What is the treatment for poverty?, asks Conservative councillor in gambling debate

08 December, 2017 — By Richard Osley

Jonny Bucknell wearing a Santa hat during the debate on gambling

A CONSERVATIVE councillor has suggested giving more people the “right to buy” their council and housing association homes could help tackle gambling problems in Kilburn.

Jonny Bucknell said rules and regulations on the betting industry were up for debate, but that problems would not properly be solved until levels of poverty in some areas of Camden had been eased.

During a licensing committee meeting on Tuesday evening, Cllr Bucknell suggested that getting people to want to “better themselves” through other means than gambling could be the way forward.

Camden Council is currently drawing up a new licensing policy and is among several local authorities who want the government to impose a £2 bet limit on computerised roulette machines inside betting shops, known as “fixed odds betting terminals” – regarded by many campaigners as one of the most addictive forms of gambling.

There are concerns about the need to tackle clusters in areas such as the Kilburn High Road, sometimes known locally as “the bookmakers’ mile”, where betting shops have opened in large numbers on both sides of the Camden and Brent border.

Each can legally provide four terminals, where it is possible to lose £300 a minute. Cllr Bucknell, who has promised to shoot from the hip after being deselected by his party ahead of next May’s council elections, said there was a “sense of inevitability and sadness” over the levels of gambling in poorer areas.

“People who are on low incomes gamble because they just hope they are going to get that magic win to get themselves out of poverty,” he said. “I always feel the restrictions we have are perhaps clutching at straws because we forget you can gamble online and we have no control over that. On the 25th of this month, we do have a birthday party and Jesus said ‘there will always be poor’, but I just feel the greater emphasis should be on what can we do to alleviate the poverty, which would solve all the gambling in that area.”

Labour councillor Thomas Gardiner called out “socialism”, to which Cllr Bucknell replied “capitalism” before adding: “Give everybody the right to buy and that gives them the incentive to better themselves. Give everybody in Kilburn the right to buy and all the betting shops will disappear.”
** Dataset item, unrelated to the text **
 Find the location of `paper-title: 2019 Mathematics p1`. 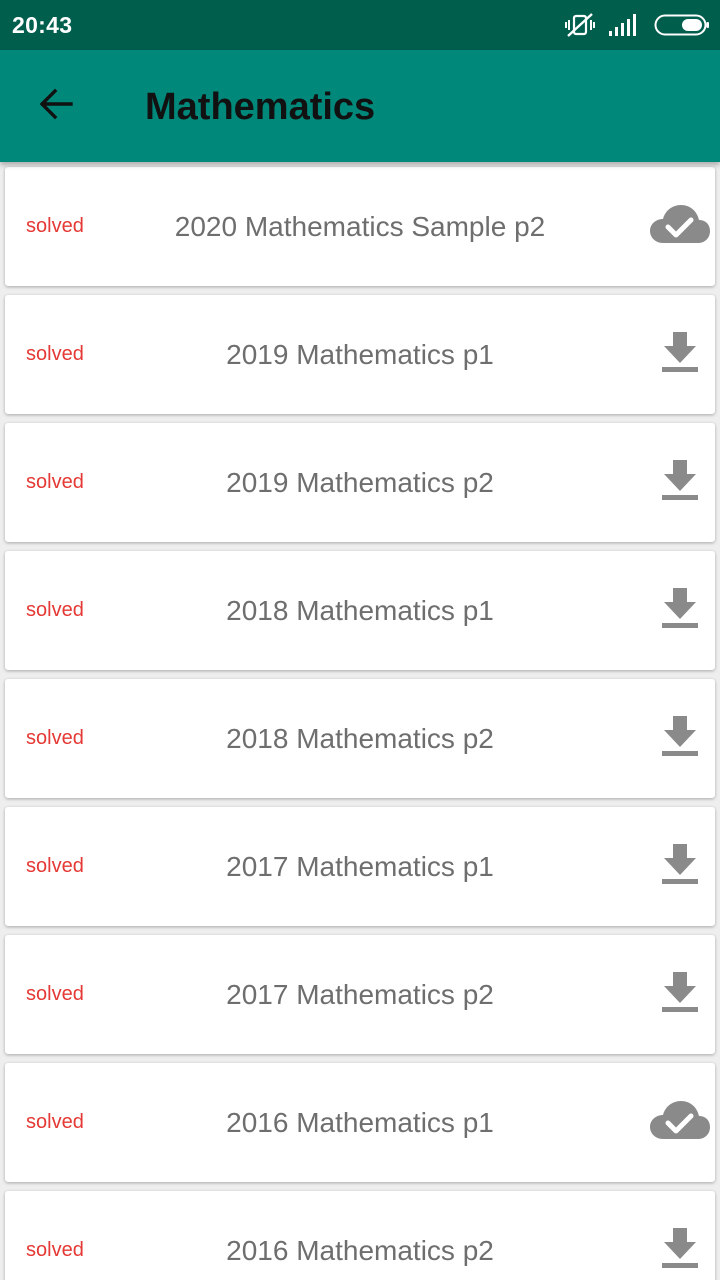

Licensing chairwoman Maryam Eslamdoust said the panel would be focusing on trying to secure limits to the betting machine stakes. “There are many theories that have said this is the most addictive gambling, so it’s not so much about online gambling. It’s fixed-odds betting terminals and it’s not a coincidence that they cluster around the most deprived wards.” The government is currently surveying opinion on betting machine stakes.